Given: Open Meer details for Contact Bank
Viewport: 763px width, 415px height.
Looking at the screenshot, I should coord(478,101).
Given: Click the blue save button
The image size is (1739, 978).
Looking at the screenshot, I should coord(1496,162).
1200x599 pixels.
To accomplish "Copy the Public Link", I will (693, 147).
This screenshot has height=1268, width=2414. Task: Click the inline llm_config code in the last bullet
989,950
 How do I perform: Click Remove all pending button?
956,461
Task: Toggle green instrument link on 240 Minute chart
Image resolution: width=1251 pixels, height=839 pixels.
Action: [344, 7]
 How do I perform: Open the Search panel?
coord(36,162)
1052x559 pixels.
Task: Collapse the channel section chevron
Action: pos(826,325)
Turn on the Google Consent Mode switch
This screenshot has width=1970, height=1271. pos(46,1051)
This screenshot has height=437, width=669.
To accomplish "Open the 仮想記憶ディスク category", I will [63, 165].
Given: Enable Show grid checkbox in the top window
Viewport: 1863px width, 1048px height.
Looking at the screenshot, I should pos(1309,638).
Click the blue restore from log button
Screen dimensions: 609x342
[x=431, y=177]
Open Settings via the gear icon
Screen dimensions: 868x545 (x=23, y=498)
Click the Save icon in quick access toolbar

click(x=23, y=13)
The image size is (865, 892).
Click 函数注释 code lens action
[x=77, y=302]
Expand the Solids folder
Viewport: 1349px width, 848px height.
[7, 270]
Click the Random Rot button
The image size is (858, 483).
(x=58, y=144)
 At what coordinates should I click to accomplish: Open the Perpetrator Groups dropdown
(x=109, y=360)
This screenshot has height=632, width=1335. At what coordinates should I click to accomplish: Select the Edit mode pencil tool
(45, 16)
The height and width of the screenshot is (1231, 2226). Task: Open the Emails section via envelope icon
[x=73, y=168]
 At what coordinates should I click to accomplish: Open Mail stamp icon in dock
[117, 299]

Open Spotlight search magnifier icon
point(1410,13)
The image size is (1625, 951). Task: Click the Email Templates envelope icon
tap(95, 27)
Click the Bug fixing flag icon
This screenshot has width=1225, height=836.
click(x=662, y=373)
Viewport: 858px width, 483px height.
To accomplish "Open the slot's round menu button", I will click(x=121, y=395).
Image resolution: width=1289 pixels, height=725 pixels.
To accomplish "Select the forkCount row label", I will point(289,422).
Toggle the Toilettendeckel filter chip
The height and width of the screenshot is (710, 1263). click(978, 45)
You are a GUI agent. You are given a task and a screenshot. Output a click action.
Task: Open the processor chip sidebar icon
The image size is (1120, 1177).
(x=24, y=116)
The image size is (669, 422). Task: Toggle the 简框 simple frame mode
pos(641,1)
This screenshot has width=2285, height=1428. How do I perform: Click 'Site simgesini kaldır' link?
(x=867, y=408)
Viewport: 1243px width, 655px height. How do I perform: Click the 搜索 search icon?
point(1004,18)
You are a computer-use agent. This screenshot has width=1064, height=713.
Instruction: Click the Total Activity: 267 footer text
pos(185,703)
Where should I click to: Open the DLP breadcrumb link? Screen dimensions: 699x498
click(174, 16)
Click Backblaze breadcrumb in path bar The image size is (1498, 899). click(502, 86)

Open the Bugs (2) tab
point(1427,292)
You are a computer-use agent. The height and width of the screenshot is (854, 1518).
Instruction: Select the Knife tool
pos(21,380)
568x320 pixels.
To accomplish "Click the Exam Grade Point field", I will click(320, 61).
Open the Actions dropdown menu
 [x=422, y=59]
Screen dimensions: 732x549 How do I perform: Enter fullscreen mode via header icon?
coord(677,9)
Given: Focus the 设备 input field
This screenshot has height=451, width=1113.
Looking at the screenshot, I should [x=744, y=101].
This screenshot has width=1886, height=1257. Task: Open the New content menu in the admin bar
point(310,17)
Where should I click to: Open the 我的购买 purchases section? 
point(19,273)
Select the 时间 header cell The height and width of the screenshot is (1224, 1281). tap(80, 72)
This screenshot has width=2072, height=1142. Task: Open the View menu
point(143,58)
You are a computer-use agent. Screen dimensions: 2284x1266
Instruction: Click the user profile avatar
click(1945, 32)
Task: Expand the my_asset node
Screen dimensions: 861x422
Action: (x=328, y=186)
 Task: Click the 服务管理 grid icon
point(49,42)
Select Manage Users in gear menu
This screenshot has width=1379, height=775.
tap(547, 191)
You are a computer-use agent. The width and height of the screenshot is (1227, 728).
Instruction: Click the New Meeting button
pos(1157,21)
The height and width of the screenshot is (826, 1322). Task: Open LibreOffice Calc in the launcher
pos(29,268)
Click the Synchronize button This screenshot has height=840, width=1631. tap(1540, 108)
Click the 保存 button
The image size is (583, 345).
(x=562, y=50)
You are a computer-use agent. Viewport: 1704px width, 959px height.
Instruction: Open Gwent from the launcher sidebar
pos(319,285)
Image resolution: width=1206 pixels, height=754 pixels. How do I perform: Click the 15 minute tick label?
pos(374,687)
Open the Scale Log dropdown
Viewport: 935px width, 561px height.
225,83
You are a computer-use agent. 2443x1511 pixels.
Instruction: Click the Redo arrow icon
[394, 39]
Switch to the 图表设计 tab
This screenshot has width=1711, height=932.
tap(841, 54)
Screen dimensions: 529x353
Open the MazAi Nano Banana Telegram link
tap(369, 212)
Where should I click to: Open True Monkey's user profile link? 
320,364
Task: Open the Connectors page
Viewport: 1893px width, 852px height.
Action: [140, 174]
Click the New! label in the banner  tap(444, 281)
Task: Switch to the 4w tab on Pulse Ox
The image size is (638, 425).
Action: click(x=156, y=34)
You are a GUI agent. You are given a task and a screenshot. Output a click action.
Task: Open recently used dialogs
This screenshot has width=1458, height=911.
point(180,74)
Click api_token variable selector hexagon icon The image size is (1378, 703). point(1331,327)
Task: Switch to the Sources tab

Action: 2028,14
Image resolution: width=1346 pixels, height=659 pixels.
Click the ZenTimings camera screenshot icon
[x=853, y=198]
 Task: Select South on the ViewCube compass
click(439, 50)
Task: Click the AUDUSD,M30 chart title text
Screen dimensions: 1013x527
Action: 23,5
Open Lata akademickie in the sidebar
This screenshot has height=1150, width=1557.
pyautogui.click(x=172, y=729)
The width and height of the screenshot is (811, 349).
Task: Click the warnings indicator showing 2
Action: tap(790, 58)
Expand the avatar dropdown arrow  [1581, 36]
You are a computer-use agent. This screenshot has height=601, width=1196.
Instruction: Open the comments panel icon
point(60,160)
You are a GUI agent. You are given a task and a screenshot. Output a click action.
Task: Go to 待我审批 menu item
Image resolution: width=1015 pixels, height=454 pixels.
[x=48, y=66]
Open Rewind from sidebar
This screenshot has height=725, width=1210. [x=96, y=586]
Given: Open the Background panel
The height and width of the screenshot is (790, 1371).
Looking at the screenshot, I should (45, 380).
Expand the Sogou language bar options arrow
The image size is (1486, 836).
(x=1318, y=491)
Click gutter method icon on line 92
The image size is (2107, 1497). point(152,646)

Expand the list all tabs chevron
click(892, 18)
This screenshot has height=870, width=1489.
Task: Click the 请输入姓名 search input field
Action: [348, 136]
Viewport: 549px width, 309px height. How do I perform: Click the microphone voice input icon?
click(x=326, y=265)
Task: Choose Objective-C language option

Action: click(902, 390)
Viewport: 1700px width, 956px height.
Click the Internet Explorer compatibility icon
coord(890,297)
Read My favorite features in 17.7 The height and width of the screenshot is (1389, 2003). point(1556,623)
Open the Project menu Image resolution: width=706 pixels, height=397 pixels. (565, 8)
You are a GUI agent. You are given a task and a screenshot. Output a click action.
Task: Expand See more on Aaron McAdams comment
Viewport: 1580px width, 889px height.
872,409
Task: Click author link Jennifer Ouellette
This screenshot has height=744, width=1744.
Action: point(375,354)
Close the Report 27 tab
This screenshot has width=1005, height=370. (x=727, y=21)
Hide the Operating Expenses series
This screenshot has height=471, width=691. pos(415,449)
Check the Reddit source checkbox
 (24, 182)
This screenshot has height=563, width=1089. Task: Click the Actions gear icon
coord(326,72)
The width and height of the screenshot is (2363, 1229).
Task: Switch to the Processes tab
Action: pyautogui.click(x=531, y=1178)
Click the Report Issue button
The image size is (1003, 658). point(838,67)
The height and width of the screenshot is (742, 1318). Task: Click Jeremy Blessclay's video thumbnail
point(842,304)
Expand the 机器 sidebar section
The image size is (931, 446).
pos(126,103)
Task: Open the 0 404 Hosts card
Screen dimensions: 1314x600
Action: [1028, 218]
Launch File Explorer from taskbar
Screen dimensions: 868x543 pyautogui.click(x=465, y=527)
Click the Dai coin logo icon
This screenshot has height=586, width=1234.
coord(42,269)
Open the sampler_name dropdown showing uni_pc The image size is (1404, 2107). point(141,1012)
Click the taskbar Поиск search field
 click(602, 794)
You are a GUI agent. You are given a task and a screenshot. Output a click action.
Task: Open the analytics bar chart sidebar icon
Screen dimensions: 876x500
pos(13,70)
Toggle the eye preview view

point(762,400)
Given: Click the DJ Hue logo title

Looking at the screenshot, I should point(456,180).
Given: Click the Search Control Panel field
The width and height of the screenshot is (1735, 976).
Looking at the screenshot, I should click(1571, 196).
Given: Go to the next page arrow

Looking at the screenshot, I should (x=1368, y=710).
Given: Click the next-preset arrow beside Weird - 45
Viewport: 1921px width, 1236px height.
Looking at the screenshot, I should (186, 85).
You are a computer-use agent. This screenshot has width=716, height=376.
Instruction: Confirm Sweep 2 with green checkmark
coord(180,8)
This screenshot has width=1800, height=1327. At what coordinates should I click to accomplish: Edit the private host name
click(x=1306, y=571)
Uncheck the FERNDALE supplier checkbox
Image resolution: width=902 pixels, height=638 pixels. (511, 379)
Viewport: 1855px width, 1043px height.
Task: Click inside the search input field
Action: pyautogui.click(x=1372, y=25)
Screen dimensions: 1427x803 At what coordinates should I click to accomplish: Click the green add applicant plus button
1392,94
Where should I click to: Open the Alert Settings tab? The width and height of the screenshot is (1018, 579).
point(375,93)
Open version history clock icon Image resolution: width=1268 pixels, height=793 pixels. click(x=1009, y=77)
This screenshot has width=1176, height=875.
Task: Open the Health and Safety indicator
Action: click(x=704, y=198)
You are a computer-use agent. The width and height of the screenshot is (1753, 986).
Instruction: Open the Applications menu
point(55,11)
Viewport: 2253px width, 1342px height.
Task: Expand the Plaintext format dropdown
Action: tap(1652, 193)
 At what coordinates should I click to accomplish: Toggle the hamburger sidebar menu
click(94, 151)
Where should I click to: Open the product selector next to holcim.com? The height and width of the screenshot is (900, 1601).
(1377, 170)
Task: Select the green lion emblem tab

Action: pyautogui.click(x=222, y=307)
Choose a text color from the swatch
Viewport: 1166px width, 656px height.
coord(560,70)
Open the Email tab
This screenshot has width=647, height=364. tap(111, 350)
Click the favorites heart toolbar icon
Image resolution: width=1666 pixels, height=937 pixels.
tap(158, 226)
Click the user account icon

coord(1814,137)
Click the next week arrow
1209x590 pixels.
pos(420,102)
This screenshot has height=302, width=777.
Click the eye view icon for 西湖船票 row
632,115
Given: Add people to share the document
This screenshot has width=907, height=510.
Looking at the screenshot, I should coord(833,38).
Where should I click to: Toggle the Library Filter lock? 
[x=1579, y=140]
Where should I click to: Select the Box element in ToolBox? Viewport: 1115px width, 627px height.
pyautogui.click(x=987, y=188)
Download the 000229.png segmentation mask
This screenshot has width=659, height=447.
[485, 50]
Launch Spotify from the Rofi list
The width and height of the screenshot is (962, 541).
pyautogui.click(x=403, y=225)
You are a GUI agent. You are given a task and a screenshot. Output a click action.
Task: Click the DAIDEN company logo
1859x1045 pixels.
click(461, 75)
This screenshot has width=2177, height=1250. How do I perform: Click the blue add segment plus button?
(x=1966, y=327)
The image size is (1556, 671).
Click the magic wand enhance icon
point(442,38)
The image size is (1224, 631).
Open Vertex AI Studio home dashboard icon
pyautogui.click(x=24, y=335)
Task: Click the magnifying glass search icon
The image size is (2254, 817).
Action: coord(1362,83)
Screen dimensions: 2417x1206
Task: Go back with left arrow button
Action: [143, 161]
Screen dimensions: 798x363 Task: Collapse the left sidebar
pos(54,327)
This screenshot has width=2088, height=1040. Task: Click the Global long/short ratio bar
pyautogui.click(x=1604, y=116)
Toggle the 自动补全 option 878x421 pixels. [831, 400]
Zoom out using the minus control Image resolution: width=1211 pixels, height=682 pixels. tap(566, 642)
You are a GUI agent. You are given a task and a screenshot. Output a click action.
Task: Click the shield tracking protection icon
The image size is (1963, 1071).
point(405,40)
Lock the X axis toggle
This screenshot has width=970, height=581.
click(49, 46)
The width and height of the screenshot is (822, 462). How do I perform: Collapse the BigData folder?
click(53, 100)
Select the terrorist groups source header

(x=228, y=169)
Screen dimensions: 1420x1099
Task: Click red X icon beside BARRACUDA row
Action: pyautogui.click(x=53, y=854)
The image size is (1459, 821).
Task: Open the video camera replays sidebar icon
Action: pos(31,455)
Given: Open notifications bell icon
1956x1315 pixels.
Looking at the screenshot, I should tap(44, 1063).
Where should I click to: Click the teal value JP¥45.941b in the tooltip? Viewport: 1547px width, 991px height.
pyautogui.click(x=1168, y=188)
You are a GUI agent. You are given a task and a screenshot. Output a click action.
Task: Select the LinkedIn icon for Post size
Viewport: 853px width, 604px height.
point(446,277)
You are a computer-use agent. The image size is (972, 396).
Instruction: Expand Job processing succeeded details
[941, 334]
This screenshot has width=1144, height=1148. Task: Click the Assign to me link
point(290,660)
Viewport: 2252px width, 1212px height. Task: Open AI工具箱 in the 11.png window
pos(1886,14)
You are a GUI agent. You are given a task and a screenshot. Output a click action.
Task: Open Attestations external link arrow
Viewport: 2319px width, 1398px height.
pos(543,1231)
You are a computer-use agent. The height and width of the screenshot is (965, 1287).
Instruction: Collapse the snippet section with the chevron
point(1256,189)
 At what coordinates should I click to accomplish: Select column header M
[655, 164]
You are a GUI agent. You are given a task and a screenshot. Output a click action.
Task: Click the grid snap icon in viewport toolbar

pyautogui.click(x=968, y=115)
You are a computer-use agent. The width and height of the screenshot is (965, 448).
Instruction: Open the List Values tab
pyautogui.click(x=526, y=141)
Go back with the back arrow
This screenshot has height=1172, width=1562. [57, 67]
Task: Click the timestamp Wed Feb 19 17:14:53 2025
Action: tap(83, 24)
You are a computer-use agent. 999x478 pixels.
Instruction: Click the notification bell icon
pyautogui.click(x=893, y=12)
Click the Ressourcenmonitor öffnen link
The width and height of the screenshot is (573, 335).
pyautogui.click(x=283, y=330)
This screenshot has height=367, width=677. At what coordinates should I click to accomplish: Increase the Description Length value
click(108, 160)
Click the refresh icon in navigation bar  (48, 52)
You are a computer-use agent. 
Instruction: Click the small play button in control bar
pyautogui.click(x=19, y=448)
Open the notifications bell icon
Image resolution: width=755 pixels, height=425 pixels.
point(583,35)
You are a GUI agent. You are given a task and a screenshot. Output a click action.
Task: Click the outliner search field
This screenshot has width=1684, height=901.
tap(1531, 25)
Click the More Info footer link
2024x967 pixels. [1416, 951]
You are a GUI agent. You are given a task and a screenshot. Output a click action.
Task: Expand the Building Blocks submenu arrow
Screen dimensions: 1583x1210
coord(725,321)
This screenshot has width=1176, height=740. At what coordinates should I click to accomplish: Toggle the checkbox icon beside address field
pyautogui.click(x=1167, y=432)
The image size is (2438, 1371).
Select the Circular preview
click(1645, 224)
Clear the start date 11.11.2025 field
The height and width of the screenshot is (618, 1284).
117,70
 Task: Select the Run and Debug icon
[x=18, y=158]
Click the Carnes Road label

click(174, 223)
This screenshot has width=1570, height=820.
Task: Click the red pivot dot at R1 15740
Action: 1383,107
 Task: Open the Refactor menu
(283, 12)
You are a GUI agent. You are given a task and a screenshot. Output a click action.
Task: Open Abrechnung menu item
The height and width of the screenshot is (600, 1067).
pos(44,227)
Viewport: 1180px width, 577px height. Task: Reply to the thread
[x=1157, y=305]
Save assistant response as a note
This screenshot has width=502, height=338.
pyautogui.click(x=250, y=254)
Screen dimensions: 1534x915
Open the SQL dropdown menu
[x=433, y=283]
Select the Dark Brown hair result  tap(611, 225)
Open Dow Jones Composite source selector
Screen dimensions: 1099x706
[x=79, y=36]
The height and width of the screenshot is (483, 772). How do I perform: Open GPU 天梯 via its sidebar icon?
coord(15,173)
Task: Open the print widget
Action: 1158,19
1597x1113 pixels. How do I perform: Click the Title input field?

*Task item*: Read through the entries above and copy each line that has the string "chart" in it.

*The answer*:
Task: Toggle green instrument link on 240 Minute chart
Task: Click the AUDUSD,M30 chart title text
Task: Open the analytics bar chart sidebar icon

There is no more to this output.